Despite it being a pretty straightforward four hour journey from open moor to congestion zone, I hadn't bargained for the exotica I seemed to garner from having dared venture just 200 miles south down the M1. I doubt I'd have met with more wide-eyed wonder when talking of the light splattering of snow we'd had recently than if I'd been a visiting martian. It's just a pity I didn't think to put on me bonnet to complete the picture. Even a cabbie got me to spell out my destination - C.H.A.N.C.E Street - so flummoxed was he by my flat A's. I'm a regular visitor to London, I even lived in the place for twelve years, but it was only returning as an exhibiting artist that I realised how the UK arts scene has disappeared right up it's own Mile End.
To operate outside of Zone One, or narrower still, the E2 postcode, creates real practical problems for the UK based artist. If a reviewer is unwilling to travel beyond the stretch of their Oyster card, then what chance does an artist working in say, Rotherham, Pitlochry or some Welsh mining village have of getting meaningful coverage for their show?
Personally I've found it incredibly healthy to work in isolation (collaboration is one dirty C word you'll never hear coming out of my mouth) and left to my own devices I've been able to perfect a method of work that I doubt is employed by anyone else on the planet. Trouble is, while this solitary approach to making art might have been beneficial in terms of quality of work, when it comes to a 'career' (ha!) uniqueness has turned out to be something of a handicap. Because if, like me, you've moved up a hill to escape humanity, then the likelihood is you're not going to be associated with or attached to any kind of scene. And the problem with that is no one has a clue what to make of you.
Art history is studied through what have been classified, sometimes retrospectively, as 'movements'. Groups of people - men generally - whose work seems to conform to a trend. So if you're a bit of a loner doing your own thing you're fucked.
A recent-ish example, the YBAs, who were in effect a gang. All that energy and exuberance that attracted so much attention was in part down to the fact there was a bunch of them - a kind of post modern Bash Street Kids making so much mischief and noise that they just couldn't be ignored. In the hubbub even a few women managed to slip under the radar - albeit gobby, London based, childfree women who liked a drink... See it's easy to remain untroubled by the attentions of Charles Saatchi when you're up a track in the middle of nowhere just quietly getting on with your own thing.

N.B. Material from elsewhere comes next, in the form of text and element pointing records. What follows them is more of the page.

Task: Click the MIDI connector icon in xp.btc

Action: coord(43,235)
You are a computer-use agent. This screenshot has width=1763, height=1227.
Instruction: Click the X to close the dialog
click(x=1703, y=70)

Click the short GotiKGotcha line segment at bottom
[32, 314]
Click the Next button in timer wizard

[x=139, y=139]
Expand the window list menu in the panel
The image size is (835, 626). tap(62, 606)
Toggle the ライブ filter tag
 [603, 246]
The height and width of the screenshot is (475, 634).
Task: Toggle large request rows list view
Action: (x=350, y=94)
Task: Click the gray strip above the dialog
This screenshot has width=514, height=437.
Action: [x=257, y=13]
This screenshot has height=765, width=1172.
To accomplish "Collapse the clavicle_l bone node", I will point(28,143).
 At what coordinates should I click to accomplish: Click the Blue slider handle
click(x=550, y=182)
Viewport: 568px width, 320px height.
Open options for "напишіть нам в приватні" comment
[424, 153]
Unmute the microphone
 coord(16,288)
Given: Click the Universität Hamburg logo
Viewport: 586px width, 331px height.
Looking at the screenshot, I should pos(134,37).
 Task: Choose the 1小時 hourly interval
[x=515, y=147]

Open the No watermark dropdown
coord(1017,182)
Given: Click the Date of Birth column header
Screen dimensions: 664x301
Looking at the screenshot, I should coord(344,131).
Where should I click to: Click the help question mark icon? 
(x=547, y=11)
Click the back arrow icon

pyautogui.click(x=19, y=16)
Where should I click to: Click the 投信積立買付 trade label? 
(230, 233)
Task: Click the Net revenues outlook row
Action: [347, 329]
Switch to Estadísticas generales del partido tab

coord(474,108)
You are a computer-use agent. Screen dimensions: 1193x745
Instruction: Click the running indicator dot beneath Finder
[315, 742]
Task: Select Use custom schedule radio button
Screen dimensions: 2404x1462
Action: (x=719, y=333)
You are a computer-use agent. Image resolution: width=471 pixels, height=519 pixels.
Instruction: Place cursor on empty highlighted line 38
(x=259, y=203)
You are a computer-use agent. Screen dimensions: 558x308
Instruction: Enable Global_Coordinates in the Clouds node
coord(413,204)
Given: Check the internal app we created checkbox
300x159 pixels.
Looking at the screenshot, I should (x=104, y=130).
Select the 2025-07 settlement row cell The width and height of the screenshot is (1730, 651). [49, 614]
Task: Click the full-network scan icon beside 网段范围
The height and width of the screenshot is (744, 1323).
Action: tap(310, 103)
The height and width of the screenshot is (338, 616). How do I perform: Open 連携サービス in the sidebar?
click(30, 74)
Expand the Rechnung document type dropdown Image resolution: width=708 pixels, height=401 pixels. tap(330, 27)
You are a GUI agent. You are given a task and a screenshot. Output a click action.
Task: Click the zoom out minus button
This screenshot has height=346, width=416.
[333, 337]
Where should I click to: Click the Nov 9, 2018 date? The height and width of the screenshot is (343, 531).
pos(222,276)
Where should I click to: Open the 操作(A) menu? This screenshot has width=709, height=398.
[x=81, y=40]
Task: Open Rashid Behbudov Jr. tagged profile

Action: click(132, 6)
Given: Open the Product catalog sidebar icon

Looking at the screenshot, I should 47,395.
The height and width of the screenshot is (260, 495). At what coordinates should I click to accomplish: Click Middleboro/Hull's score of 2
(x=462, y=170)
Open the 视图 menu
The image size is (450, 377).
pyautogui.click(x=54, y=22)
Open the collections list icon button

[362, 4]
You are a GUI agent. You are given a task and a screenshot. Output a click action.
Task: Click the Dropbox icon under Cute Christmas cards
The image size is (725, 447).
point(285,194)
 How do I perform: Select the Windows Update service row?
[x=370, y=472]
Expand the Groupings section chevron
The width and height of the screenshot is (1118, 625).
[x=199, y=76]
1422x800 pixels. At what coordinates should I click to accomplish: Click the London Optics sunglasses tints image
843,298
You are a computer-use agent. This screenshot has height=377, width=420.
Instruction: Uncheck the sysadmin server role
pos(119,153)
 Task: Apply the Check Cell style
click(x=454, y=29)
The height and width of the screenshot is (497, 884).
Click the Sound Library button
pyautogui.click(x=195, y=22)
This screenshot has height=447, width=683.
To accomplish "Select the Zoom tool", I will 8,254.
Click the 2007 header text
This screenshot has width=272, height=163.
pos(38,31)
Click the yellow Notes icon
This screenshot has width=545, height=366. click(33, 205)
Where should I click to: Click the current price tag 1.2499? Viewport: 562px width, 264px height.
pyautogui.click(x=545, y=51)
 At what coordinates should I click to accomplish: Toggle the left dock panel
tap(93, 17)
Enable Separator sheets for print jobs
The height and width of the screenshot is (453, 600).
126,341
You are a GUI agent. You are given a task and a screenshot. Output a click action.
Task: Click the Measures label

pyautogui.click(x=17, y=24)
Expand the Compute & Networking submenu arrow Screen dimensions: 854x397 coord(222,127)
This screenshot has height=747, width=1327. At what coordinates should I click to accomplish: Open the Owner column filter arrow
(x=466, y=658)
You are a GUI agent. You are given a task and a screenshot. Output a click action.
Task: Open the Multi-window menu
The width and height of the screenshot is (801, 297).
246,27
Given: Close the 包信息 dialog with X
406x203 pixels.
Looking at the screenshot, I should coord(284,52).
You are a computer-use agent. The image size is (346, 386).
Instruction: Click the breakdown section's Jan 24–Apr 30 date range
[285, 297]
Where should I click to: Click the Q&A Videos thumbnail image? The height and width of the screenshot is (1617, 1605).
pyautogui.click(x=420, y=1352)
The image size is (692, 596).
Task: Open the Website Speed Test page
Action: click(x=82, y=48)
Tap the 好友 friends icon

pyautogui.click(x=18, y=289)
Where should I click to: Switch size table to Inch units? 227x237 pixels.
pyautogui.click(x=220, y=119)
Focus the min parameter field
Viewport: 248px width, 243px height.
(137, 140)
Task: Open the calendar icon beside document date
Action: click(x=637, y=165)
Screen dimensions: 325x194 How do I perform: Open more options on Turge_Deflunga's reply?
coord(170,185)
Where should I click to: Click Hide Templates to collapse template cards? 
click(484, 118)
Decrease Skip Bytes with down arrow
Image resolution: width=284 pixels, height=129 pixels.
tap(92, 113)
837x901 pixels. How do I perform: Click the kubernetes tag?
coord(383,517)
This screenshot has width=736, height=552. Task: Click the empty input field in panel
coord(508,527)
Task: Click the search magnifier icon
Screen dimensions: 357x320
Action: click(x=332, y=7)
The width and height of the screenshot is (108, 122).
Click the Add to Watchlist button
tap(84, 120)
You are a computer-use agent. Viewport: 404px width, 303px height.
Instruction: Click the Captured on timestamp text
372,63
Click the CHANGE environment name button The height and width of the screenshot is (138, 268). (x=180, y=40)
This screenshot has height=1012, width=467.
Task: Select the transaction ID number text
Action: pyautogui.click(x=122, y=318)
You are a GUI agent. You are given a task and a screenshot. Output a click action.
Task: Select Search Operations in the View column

While being on the outside of the tent pissing in kind of works for me, my concern is that when all the focus is directed towards just a handful of people, what is getting nudged out of the way? What's getting overlooked? That question keeps me awake at night. When it's the same old names that crop up over and over again, I can't help but wonder what's really going on out there that we're all missing out on?